Pero Francisco no es santo porque decidió ser pobre, porque ayudó mucho a los pobres, porque fundó una orden, porque… él es santo porque era un enamorado del Señor y correspondió a la Gracia de modo heroico.
Santo Domingo de Guzmán
Santo Domingo de Guzmán dejó un testamento de paz, como herederos de lo que fue la pasión de su vida: vivir con Cristo y aprender de Él la vida apostólica.

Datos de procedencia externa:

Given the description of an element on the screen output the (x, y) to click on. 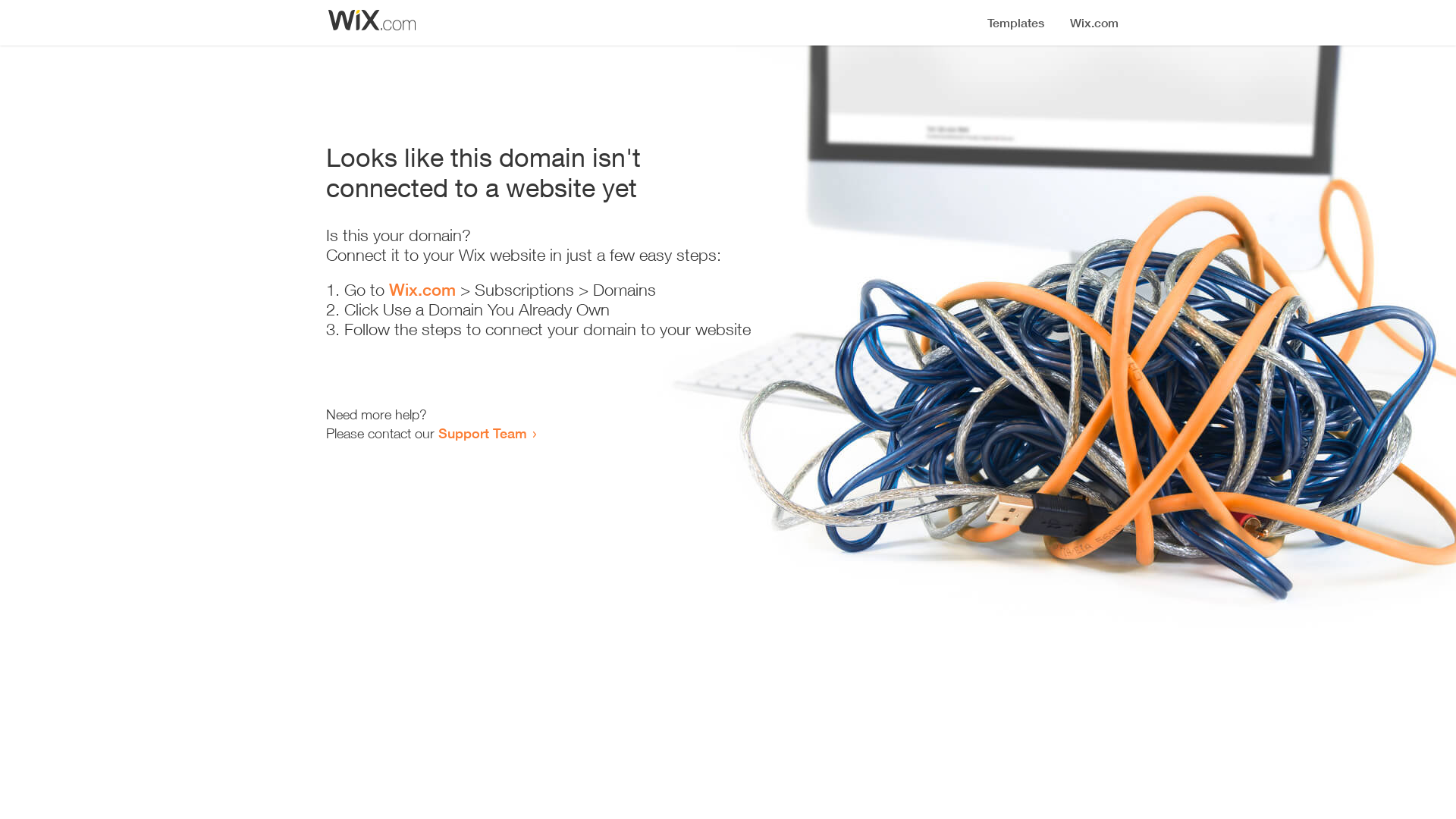
Wix.com Element type: text (422, 289)
Support Team Element type: text (482, 432)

Configurarse con Cristo, esa fue la santidad de Domingo: su ardiente deseo de que la Luz de Cristo brillara para todos los hombres, su compasión por un mundo sufriente llamado a nacer a su verdadera vida, su celo en servir a una Iglesia que ensanchara su tienda hasta alcanzar las dimensiones del mundo.

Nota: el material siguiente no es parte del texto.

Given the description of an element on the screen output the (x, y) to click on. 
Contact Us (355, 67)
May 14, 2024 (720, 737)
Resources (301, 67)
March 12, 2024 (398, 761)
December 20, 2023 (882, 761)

Nació en Caleruega (Burgos) en 1170, en el seno de una familia profundamente creyente y muy encumbrada. Sus padres, don Félix de Guzmán y doña Juana de Aza, parientes de reyes castellanos y de León, Aragón, Navarra y Portugal, descendían de los condes-fundadores de Castilla.
La Orden de Predicadores
En 1215 establece en Tolosa la primera casa de su Orden de Predicadores, cedida a Domingo por Pedro Sella, quien con Tomás de Tolosa se asocia a su obra. En 1215 asiste al Concilio de Letrán donde solicita la aprobación de su Orden. Será un año después, el 22 de Diciembre de 1216, cuando reciba del Papa Honorio III la Bula “Religiosam Vitam” por la que confirma la Orden de Frailes Predicadores.
Legado de los santos
Al año siguiente retorna a Francia y en el mes de Agosto dispersa a sus frailes, enviando cuatro a España y tres a París, decidiendo marchar él a Roma. Meses después enviará los primeros Frailes a Bolonia.

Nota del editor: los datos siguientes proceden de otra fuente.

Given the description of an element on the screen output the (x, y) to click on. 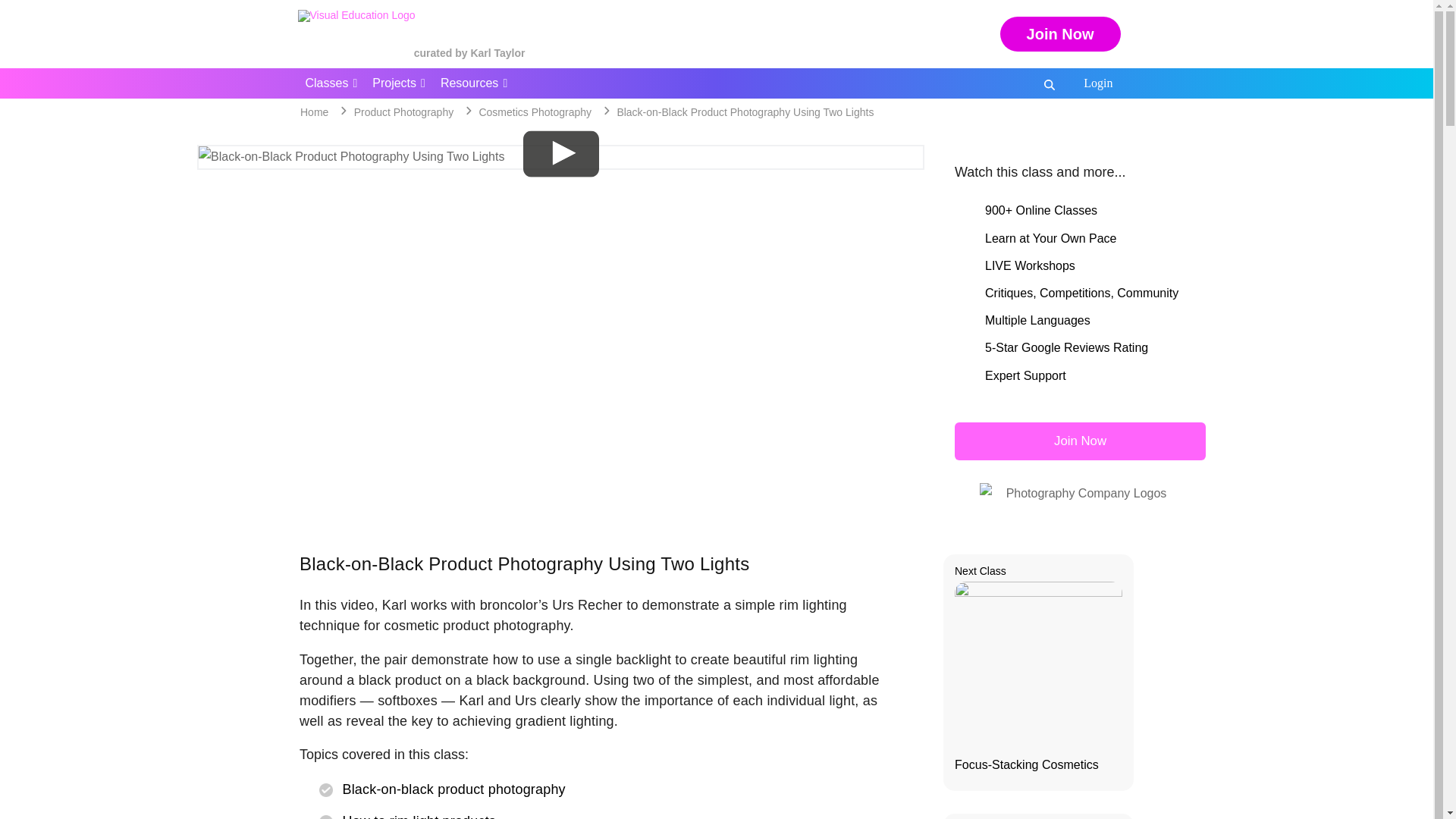
Join Now (1060, 33)
You Are Here (744, 112)
Classes (331, 82)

Con su Orden perfectamente estructurada y más de sesenta comunidades en funcionamiento, agotado físicamente, tras breve enfermedad, murió el 6 de agosto de 1221, a los cincuenta y un años de edad, en el convento de Bolonia, donde sus restos permanecen sepultados. En 1234, su gran amigo y admirador, el Papa Gregorio IX, lo canonizó.